Second only to “dark money” is a fear of religion on this blog. The reason the LDS has an impact beyond their number is because they care enough to vote…Democrats don’t.
The job of democrats in arizona is to be a punching bag. And don’t punch back! That wouldn’t be a good government liberal democrat and we would have to take you off are christmas card list like we had to do with congressman raul grijalva. By the way anybody read my screenplay about the plight of arizona’s undocumented children. I need the feedback even if it is from steve or kavenaugh. Its at my website thealamoisavenged.com thanks
I read your screenplay, and as a screenplay I thought it was well written. The only criticism I have is you didn’t allow the characters to develop enough. But that might not be a problem with the right actor.
Now, just looking at the subject of your screenplay, I think it is a tad unrealistic. I don’t think a roadblock on the Arizona/New Mexico border would generate that much attention.
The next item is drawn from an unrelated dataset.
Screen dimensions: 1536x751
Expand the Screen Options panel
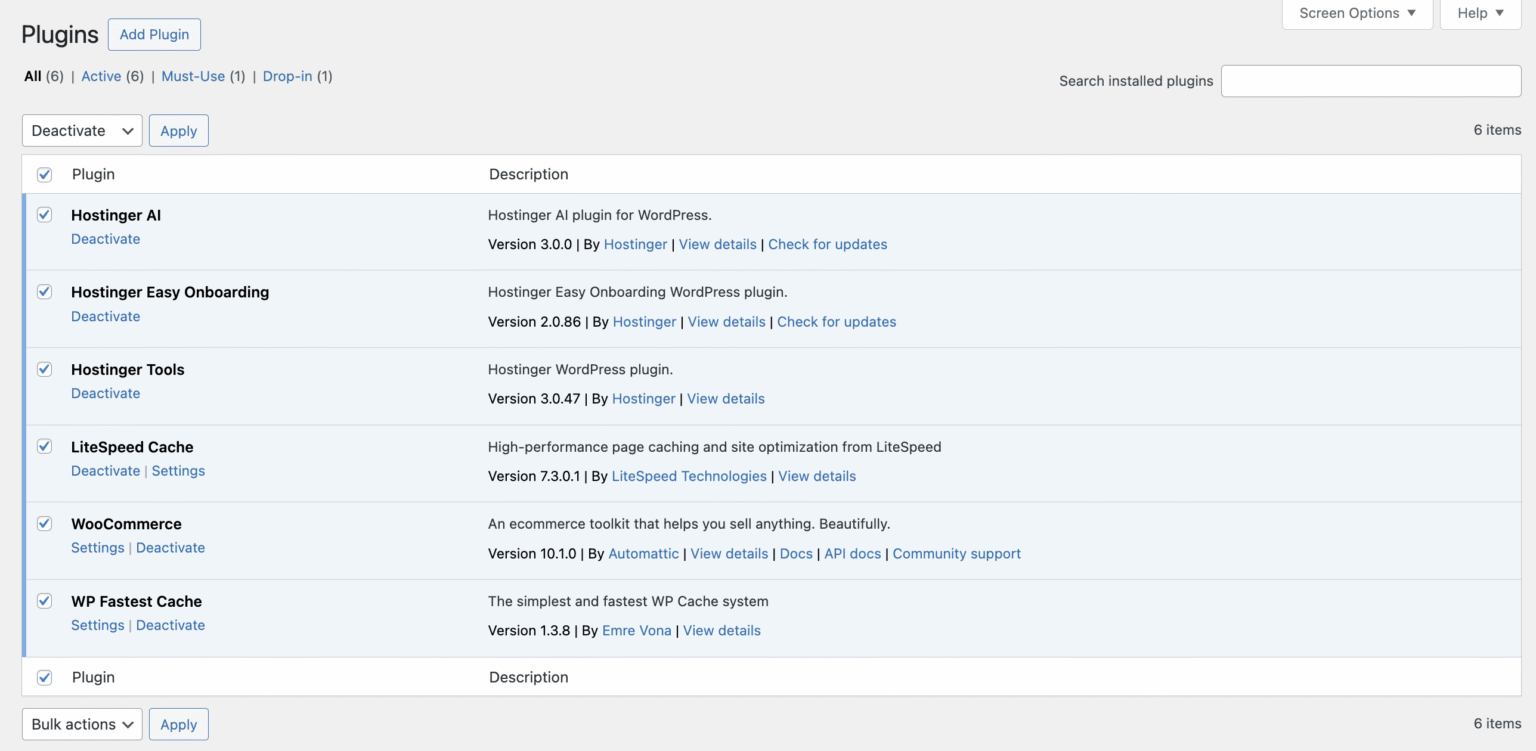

Even with the killings, the story just wouldn’t generate enough attention to have that “snowball” effect.
Anyway, congratulations to you on writing your screenplay!
Just like all muslim terrorists are part of a global all-reaching muslim terror conspiracy, and all white christian terrorists are ‘disturbed individuals’, so too all right-wing whackaloons are ‘sheltered rubes from remote villages’ not part of any greater movement at all!
It isn’t paternalism so much as the right-wing reflex to minimize their crazitude. They know damned well it damages them when the use their inside voices in public.
And a journalist whinging about how much of a jerk one of our elected representatives is for accurately reporting what another one says *in session* just made Eiron, the goddess of irony, laugh so hard she farted.